## Begin EXCERPTED PASSAGE

Given an array of N positive integers. We are allowed to remove element from either of the two ends i.e from the left side or right side of the array. Each time we remove an element, score is increased by value of element * (number of element already removed + 1). The task is to find the maximum score that can be obtained by removing all the element.

Examples:

Input : arr[] = { 1, 3, 1, 5, 2 }.
Output : 43
Remove 1 from left side (score = 1*1 = 1)
then remove 2, score = 1 + 2*2 = 5
then remove 3, score = 5 + 3*3 = 14
then remove 1, score = 14 + 1*4 = 18
then remove 5, score = 18 + 5*5 = 43.

Input :  arr[] = { 1, 2 }
Output : 5.



The idea is to use Dynamic Programming. Make a 2D matrix named dp[][] initialised with 0, where dp[i][j] denote the maximum value of score from index from index ito index j of the array. So, our final result will be stored in dp[0][n-1].

## End EXCERPTED PASSAGE
## Begin MATERIAL SHOWN

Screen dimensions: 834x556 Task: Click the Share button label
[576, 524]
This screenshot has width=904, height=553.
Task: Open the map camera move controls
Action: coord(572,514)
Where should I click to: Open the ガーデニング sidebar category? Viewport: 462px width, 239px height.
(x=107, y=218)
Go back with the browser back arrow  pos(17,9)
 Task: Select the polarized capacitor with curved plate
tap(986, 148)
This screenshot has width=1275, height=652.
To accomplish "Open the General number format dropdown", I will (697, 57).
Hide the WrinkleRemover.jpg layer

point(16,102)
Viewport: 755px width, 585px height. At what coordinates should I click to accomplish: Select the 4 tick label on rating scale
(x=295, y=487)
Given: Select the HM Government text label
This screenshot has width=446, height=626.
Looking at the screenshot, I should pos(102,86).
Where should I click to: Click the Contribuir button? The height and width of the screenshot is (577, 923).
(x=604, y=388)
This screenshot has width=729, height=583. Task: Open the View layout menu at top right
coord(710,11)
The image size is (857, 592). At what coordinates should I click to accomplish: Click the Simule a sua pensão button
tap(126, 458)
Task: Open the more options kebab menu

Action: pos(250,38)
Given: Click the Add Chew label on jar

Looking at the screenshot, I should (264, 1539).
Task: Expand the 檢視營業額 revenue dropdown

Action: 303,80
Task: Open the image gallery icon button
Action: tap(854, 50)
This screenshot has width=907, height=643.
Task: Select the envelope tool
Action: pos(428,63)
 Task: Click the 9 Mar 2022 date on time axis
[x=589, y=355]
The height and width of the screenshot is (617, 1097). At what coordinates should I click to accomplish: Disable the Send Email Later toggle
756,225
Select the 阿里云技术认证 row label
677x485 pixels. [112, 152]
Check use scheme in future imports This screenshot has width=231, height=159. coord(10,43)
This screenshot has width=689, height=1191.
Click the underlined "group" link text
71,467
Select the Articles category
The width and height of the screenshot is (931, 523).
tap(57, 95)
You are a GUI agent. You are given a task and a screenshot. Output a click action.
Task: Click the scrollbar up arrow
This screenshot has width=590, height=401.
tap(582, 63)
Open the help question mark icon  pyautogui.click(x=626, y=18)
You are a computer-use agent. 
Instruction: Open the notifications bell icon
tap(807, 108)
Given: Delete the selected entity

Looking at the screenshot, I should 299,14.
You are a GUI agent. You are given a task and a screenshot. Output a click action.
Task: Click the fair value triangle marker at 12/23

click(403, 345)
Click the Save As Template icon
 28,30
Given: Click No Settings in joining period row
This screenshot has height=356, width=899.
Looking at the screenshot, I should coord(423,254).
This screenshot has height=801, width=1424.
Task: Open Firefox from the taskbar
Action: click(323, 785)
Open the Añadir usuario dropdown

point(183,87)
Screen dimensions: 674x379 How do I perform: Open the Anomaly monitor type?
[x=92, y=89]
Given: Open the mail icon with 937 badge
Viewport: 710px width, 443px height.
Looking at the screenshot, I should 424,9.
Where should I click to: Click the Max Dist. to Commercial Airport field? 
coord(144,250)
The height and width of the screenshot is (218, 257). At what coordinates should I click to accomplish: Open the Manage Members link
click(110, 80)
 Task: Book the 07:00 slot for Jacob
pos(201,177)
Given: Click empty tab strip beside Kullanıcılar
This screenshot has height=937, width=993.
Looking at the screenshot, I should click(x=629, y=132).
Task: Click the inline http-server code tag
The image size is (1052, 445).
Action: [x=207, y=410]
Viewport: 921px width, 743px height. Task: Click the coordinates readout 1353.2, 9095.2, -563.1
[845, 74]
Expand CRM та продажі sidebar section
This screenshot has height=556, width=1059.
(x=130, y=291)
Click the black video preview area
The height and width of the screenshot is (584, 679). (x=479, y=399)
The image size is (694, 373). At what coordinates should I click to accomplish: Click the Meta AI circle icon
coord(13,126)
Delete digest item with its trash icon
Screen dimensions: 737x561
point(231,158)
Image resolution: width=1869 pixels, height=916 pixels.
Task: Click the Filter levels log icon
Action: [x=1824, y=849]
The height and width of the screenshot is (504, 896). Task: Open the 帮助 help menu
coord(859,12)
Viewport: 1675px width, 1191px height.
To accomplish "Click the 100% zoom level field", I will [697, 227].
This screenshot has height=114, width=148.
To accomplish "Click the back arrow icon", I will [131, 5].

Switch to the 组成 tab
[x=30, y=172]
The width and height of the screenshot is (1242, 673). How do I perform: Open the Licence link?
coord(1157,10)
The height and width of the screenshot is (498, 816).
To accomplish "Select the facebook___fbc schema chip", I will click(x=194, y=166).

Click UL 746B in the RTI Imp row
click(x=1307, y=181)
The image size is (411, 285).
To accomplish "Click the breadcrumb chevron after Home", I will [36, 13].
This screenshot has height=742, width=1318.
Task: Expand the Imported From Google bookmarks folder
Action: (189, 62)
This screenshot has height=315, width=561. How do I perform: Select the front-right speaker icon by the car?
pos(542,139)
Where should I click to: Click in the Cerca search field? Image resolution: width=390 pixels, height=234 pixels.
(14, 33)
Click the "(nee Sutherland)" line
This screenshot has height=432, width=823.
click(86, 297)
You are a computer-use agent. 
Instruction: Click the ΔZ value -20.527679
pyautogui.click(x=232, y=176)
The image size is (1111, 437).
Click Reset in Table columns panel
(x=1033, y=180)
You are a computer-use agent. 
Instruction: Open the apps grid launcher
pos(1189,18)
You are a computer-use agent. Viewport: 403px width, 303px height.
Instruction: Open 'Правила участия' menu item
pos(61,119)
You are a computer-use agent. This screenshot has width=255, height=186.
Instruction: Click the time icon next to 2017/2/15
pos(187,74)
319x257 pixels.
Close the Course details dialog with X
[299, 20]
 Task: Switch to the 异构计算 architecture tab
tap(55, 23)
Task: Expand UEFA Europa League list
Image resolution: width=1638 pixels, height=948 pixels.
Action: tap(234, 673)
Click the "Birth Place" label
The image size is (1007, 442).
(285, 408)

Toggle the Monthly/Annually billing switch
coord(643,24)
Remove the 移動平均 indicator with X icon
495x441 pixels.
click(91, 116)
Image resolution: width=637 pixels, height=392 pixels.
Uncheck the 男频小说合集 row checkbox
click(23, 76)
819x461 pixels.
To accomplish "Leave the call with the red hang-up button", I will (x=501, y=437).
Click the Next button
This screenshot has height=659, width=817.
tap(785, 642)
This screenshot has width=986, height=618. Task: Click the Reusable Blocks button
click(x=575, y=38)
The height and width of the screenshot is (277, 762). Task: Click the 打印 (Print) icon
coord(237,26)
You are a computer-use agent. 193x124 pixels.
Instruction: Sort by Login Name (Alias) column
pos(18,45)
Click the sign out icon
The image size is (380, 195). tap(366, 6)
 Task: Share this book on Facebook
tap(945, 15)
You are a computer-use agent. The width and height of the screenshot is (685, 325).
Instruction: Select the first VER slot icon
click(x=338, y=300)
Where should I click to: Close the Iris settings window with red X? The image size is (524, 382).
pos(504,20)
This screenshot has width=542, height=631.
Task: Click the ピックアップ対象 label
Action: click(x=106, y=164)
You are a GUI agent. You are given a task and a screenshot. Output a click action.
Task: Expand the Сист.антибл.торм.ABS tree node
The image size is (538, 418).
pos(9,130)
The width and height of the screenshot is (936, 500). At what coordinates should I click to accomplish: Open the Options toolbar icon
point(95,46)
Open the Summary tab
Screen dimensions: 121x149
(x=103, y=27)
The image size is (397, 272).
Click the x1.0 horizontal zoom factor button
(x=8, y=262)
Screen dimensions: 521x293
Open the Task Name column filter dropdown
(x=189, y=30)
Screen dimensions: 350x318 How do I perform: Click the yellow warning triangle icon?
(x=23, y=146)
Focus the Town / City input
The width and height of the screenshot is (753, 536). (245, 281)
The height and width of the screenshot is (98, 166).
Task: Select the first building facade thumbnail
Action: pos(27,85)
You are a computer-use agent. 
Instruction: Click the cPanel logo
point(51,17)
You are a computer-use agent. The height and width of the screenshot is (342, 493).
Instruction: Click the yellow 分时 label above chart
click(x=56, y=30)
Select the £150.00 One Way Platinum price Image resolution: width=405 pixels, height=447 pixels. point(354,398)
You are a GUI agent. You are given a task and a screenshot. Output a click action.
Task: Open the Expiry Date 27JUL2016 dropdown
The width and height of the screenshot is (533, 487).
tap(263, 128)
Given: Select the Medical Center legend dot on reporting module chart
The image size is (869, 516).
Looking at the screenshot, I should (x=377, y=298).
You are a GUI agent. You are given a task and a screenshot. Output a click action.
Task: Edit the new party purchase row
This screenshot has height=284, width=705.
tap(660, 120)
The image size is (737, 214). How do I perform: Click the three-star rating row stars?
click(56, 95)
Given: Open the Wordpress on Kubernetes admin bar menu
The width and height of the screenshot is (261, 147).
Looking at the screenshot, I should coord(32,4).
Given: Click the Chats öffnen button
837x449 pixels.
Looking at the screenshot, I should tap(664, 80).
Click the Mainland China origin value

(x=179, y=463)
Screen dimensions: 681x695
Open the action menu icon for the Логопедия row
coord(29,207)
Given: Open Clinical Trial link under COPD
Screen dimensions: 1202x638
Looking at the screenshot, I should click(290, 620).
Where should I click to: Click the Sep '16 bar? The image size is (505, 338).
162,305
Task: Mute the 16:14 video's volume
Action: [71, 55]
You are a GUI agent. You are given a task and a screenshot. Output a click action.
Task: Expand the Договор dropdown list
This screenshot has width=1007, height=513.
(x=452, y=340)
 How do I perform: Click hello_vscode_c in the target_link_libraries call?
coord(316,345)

## End MATERIAL SHOWN

:: REQUEST ::
Write the next part of the passage on maximizing the score from removing array elements at either end, beginning right after its last sentence.

:: EXERCISE OUTPUT ::
Now, value for dp[i][j] will be maximum of arr[i] * (number of element already removed + 1) + dp[i+ 1][j] or arr[j] * (number of element already removed + 1) + dp[i][j – 1].

Below is the the implementation of this approach:

C++

// CPP program to find maximum score we can get
// by removing elements from either end.
#include <bits/stdc++.h>
#define MAX 50
using namespace std;
  
int solve(int dp[][MAX], int a[], int low, int high,
                                          int turn)
{
    // If only one element left.
    if (low == high)
        return a[low] * turn;
  
    // If already calculated, return the value.
    if (dp[low][high] != 0)
        return dp[low][high];
  
    // Computing Maximum value when element at 
    // index i and index j is to be chosed.
    dp[low][high] = max(a[low] * turn + solve(dp, a, 
                            low + 1, high, turn + 1),
                        a[high] * turn + solve(dp, a, 
                           low, high - 1, turn + 1));
  
    return dp[low][high];
}
  
// Driven Program
int main()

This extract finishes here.